Even though I’ve been in Taiwan for only a few weeks, I’ve already become well-reacquainted with a certain characteristic of the Chinese people that I had forgotten about – their penchant for getting into your business. They will come right out and ask you what westerners consider to be very private questions, such as how much your house cost or how much money you make. They also will tell you what they think of your weight, spouse, or parenting decisions. It doesn’t matter if you’ve just met or if they’ve known you for years; they don’t beat around the bush, and if you tell them anything, that information will spread like wild fire.
It’s not as if I didn’t grow up being surrounded by people with this trait; after all, my own family is Chinese. Growing up, I had no privacy, and as an adult, I’ve endured interrogations from my parents and aunts and uncles about everything from my salary and the cost of the houses I owned to my son’s test scores. I would usually brush them off with a vague answer that’s enough to satisfy their
nosiness curiosity. I knew better than to give them everything they asked for because I knew it would be spread through the family, from one continent to the other, within the day.
But it’s been decades since I’ve had daily contact with my parents and extended family, and I’ve grown accustomed to the idea of my business being my own and private from prying ears. I had had only one encounter in the last decade – a friend of a friend from mainland China, who, upon meeting me, immediately asked me how much the house we were living in had cost! I was so taken aback that I just blurted out the price.
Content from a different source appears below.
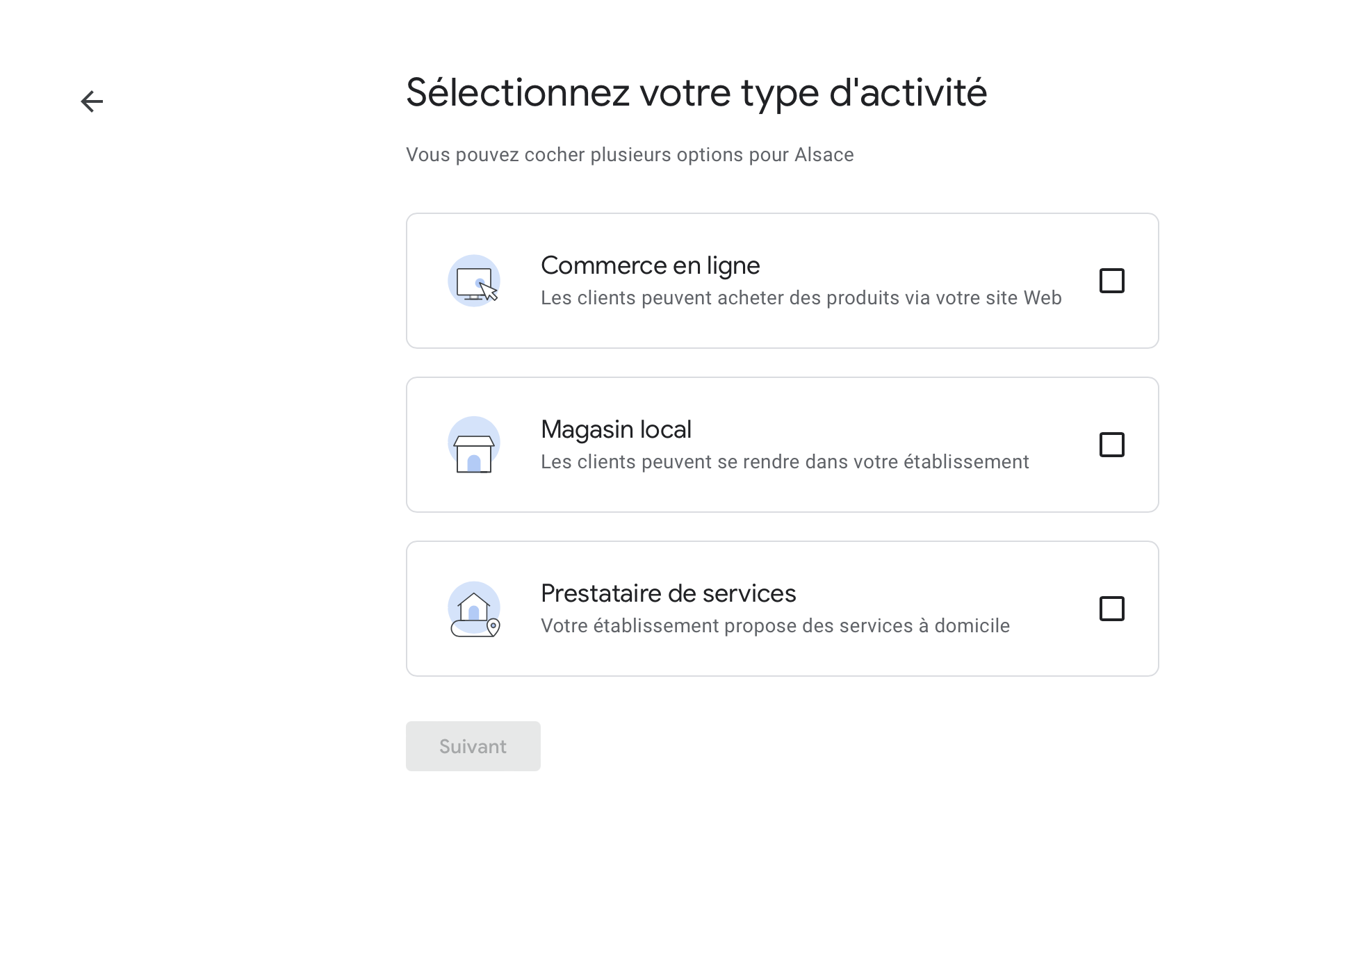
Task: Click the back arrow icon
Action: tap(92, 101)
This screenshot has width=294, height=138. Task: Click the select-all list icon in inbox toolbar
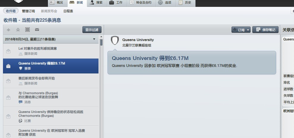pos(27,30)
Now, in Taiwan, I’ve already had several similar encounters, all with strangers. The first time was a taxi driver, who, while dropping us off in front of our building, asked me whether we had bought our apartment or were renting it, and how much it costs each month. Luckily, I didn’t know how much it costs because my husband’s school pays the rent for us (but I do have an inkling)!
Then, about a week ago, while I was at the park with my son, I struck up a conversation with a woman who lives in our building while she was walking her dog. (MY nosy side is always tempted to ask the people here what they do for a living – there are always so many people leisurely milling about during the week!) She approached me and made small talk. Then she got down to business. “So I hear your husband is a teacher at the American school?” I was a little surprised to hear that we – and our back story – were already known by complete strangers in our fifteen-story complex when we had hardly seen – and had not yet met – any of the local residents during our short time here! (I suspect the “news” traveled through our concierge, where some of the residents like to hang out and shoot the breeze with the woman who works there.) I responded in the affirmative, and she proceeded to ask, “Why do you live here [in our apartment complex]? It’s very expensive!” Again, taken aback by such directness, I involuntarily blurted that my husband’s school pays our rent. She gave me a devilish grin, gave me a thumbs-up, and said, “Excellent!” Then, having obtained the information she was looking for, she changed the subject.
Another incident annoyed me more, perhaps because I’m getting tired of intrusions of privacy and unsolicited advice. I was again at the park with my son, and a woman we had never seen before started talking to him. He looked to me for help, so I told the woman he doesn’t understand Mandarin. She continued to speak with him for a minute or so, then she looked toward me and criticized, “Why don’t you teach him Mandarin? You need to teach him Mandarin!” I responded, “We’ve just arrived from the United States.” Of course, then she asked, in rapid-fire, “Why are you here? Did you buy a house? Where are you staying? Do you have family here? Are you visiting?” I simply ignored her and didn’t respond. Her obvious nosiness and lack of any attempt to disguise it irritated me.
At the markets, people are very curious, especially when I’m with my obviously-western friends. They ask me all sorts of questions – about me, about my friends – that have been pent up inside. It’s as if they feel the need to get it all out at once because I’m their one chance to get all the answers they’ve been dying for. In that situation, I find it amusing and try to respond as quickly as they fire their questions at me.
But I know there will always be people who are looking for information and gossip! Hopefully, as time passes, I’ll become immune to such invasions of privacy and be able to shrug them off. Generally, I don’t care because they don’t know me and are merely passing time. I may, just for fun, start making up outrageous “facts”!